EXTRACT TO READ:
□ □ □

Anonymous Monk has asked for the wisdom of the Perl Monks concerning the following question:

Hi, I've inherited a bit of perl code which unfortunatley uses an in-place edit.
if ($delrec) { local $^I = ".keep"; @ARGV = qw(filename); while (<>) { do stuff } }
I'm fully aware of the dangers of using $^I however I'm not able to change that at present for reasons I can't go into. What I would like to do is to flock the file when it is opened. How do I do this when in-place edit is being used in this manner ?

Replies are listed 'Best First'.
Re: flock on on $^I
by thundergnat (Deacon) on Aug 18, 2010 at 13:36 UTC
    I'm not able to change that at present for reasons I can't go into.

    How do I survive jumping out of a highflying aircraft without using a free, easily available parachute? Sigh. Sounds more like a political problem than a perl problem.

    Anyway. Look in "perldoc perlrun" under -i to see the demo equivalent of inplace editing, then reimplement including the desired changes. You're stuffing the filename into @ARGV not passing it in from the command line, and there's only one at a time, so those aren't a problem. I don't really see why you are so tied to the default implicit behaviors.

Re: flock on on $^I
by repellent (Priest) on Aug 18, 2010 at 17:55 UTC
    Try to flock the ARGVOUT filehandle in the while loop. See perlvar for the description of ARGVOUT.

    Update: I meant ARGVOUT instead of ARGV.
Re: flock on on $^I
by Khen1950fx (Canon) on Aug 19, 2010 at 00:47 UTC
    I tried this with constraints: I didn't want to use -i nor $^I.

    Requirements:

    File::Inplace
    File::Flock.

    A dir "in_place"
    A file "abc.txt".
    A file "adc.txt".
    Both files should be in the dir "in_place".

□ □ □

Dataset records
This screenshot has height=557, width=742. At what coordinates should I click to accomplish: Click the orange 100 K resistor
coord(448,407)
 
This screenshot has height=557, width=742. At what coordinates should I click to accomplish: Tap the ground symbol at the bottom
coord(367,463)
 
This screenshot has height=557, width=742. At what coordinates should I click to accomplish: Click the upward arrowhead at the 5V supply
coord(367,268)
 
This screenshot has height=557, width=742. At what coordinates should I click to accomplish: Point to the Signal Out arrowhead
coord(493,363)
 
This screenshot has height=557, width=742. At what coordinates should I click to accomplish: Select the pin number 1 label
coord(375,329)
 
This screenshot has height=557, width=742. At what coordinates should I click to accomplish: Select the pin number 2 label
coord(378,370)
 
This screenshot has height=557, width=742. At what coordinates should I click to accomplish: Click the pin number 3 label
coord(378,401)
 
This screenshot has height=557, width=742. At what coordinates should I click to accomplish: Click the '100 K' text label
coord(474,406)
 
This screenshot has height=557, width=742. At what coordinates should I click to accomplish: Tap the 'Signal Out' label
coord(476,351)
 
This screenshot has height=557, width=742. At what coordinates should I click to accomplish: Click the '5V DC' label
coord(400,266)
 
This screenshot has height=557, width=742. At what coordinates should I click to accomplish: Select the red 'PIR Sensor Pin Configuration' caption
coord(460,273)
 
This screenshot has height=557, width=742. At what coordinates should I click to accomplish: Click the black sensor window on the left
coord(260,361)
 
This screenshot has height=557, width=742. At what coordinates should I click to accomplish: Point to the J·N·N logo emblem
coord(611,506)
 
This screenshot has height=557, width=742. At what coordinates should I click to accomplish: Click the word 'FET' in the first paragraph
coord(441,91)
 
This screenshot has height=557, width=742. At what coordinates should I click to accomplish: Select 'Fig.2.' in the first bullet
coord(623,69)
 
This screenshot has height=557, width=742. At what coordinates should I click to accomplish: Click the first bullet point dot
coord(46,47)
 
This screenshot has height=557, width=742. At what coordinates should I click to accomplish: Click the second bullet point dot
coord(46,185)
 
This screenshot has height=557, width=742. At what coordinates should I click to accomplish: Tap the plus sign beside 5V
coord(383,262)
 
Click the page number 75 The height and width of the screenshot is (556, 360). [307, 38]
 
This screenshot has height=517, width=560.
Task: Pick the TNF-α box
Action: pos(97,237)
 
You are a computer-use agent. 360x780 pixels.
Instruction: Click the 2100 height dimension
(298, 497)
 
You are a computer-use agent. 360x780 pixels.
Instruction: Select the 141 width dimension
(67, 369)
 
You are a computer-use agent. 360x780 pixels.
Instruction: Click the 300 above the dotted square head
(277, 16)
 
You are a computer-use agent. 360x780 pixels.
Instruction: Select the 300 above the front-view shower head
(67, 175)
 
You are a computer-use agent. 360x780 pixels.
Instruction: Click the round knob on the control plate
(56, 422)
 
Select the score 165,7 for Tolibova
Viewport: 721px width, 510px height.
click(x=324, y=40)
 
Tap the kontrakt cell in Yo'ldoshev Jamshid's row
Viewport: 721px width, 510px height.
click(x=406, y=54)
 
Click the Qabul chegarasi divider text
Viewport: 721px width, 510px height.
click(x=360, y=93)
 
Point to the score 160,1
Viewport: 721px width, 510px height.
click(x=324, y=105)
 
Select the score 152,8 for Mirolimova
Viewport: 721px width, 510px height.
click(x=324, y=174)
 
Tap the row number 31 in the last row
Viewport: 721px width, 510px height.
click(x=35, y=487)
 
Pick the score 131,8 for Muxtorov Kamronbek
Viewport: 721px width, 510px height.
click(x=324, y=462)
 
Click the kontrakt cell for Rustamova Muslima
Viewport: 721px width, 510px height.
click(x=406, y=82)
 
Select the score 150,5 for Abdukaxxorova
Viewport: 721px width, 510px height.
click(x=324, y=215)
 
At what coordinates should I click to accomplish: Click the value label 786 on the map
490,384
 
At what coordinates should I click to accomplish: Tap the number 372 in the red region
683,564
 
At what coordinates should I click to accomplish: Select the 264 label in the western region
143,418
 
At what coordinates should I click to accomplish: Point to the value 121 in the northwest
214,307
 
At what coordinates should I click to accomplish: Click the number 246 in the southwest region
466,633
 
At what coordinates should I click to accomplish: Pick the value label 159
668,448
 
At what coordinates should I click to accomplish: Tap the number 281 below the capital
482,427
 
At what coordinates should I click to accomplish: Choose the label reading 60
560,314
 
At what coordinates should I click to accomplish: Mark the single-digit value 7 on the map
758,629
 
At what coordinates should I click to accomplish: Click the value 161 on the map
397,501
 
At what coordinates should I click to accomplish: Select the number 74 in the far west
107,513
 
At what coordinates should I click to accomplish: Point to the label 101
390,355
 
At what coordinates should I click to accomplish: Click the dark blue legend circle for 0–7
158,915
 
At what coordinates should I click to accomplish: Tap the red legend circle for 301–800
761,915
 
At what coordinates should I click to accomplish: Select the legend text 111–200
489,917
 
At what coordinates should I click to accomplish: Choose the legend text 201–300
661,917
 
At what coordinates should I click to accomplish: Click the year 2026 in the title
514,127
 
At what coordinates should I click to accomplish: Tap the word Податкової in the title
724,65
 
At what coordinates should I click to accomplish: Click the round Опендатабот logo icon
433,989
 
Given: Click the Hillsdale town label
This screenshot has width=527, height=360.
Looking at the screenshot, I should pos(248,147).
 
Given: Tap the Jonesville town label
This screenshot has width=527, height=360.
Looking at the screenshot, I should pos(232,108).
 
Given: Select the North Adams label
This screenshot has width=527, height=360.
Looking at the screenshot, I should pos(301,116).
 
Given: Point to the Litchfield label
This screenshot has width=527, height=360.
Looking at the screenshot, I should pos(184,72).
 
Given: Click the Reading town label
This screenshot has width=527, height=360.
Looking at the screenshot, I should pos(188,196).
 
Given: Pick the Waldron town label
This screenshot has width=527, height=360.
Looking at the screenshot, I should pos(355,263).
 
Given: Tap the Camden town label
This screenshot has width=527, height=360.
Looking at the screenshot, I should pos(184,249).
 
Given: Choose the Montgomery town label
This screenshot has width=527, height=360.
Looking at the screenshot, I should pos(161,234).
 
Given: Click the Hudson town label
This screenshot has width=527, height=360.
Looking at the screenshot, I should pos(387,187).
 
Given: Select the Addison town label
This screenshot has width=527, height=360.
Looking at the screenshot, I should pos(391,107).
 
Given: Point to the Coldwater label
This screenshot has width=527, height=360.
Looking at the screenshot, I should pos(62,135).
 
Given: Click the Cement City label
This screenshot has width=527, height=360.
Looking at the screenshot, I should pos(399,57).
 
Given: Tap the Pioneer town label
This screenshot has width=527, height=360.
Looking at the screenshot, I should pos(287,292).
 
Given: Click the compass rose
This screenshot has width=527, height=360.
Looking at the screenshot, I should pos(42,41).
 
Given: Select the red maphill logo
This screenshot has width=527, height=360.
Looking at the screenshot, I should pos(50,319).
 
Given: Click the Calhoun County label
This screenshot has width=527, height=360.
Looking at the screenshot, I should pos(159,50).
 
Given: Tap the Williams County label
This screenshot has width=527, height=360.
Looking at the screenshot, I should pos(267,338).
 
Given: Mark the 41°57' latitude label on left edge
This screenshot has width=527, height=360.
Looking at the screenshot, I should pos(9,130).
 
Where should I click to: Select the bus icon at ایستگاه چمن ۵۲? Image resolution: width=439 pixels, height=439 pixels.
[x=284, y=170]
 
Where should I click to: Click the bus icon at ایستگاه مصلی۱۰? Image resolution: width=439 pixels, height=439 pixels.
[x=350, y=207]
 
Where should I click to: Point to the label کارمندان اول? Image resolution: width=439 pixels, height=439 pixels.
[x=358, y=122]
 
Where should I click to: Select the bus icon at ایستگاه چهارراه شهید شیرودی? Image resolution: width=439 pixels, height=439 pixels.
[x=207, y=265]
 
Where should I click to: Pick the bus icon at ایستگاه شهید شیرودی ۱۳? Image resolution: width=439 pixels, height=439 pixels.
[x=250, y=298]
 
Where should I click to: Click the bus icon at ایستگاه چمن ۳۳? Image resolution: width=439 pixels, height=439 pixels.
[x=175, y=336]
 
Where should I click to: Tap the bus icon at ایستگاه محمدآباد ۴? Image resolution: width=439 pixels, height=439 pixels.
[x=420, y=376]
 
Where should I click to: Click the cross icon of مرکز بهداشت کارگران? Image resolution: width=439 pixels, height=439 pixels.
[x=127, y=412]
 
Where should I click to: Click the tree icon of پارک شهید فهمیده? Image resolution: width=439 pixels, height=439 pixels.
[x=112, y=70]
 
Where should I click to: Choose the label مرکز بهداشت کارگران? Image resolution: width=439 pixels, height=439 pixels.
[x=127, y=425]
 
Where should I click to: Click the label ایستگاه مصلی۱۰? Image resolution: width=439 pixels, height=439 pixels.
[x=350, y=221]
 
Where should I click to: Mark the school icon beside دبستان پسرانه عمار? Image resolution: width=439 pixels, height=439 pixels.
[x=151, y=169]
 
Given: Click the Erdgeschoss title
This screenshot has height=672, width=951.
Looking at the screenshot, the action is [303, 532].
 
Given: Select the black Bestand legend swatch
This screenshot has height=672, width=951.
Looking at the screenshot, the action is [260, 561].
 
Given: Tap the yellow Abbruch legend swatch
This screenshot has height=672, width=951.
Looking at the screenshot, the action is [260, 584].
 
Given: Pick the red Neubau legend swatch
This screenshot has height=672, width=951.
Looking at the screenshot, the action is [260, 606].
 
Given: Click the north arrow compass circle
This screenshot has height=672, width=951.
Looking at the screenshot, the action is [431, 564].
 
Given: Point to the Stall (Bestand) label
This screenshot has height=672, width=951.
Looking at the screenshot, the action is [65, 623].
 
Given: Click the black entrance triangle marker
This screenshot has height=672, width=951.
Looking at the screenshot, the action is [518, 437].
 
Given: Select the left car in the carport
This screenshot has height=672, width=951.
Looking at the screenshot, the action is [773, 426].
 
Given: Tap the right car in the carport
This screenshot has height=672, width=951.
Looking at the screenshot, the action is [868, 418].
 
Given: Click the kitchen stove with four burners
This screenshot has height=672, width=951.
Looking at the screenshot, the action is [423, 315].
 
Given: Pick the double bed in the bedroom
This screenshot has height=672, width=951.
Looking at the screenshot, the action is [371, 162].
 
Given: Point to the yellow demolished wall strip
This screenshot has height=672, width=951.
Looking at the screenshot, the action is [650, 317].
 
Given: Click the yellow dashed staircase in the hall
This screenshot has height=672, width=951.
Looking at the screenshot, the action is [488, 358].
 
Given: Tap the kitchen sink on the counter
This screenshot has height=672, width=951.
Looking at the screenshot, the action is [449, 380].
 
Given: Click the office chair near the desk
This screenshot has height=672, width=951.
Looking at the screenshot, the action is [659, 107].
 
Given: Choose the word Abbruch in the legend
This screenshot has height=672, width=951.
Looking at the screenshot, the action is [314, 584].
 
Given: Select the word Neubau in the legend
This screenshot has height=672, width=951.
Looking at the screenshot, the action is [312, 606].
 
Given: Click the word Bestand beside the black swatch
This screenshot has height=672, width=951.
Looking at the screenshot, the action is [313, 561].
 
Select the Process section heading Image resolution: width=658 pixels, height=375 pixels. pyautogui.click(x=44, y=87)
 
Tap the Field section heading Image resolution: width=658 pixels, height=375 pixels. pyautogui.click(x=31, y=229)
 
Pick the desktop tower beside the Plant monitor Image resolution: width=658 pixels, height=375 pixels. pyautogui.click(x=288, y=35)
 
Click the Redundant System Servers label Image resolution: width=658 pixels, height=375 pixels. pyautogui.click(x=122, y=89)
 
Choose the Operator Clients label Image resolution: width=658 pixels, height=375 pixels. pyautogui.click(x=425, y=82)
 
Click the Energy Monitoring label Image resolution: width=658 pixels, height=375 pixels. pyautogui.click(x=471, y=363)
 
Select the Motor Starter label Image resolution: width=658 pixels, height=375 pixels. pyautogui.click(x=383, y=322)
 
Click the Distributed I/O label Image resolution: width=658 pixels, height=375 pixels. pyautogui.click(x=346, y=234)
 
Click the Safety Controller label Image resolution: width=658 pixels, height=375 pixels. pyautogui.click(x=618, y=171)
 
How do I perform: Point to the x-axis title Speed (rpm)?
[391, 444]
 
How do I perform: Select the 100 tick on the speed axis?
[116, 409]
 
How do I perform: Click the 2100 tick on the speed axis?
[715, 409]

□ □ □

OBJECTIVES:
a) In the thread on locking a file during in-place editing, which filehandle does repellent say to flock inside the while loop?
b) Decide whether each statement agrees with the thread on locking a file during in-place editing, and quote the words that settle it. (i) thundergnat points to "perldoc perlrun" under -i for a demo equivalent of in-place editing. (ii) Khen1950fx's attempt relies on $^I. (iii) The inherited code sets the backup extension to ".bak".
c) Pick up the thread on locking a file during in-place editing right after its final line.

TASK ANSWERS:
a) The ARGVOUT filehandle.

b)
(i) Yes: "Look in "perldoc perlrun" under -i to see the demo equivalent of inplace editing"
(ii) No: "I didn't want to use -i nor $^I."
(iii) No: "local $^I = ".keep";"

c)
    #!/usr/bin/perl use strict; use warnings; use File::Copy; use File::Inplace; use File::Spec; use File::Flock; my $dir = '/root/Desktop/in_place'; my $data_dir = sub { File::Spec->catfile($dir, shift); }; my $abc_file = "/root/Desktop/in_place/abc.txt"; my $adc_file = "/root/Desktop/in_place/adc.txt"; lock($abc_file, 'shared', 'nonblocking'); lock($adc_file, 'shared', 'nonblocking'); my $edit = new File::Inplace(file => $data_dir->("abc.txt"), suffix => + ".log"); quick_change($edit, hello => 'jello'); $edit->commit; my $lock = File::Flock->new($edit); lock($lock, 'abc.txt.log'); lock_rename($lock, 'abc.txt.log'); unlock('abc.txt.log'); sub quick_change { my $edit = shift; my $from = shift; my $to = shift; while ($edit->has_lines) { my $line = $edit->next_line; if ($line eq $from) { $edit->replace_line($to); } } }
    abc.txt:
    hello
    adc.txt:
    jello
      I had a go at doing it this way using a semaphore file. But I'm running into problems and can't figure out what is wrong.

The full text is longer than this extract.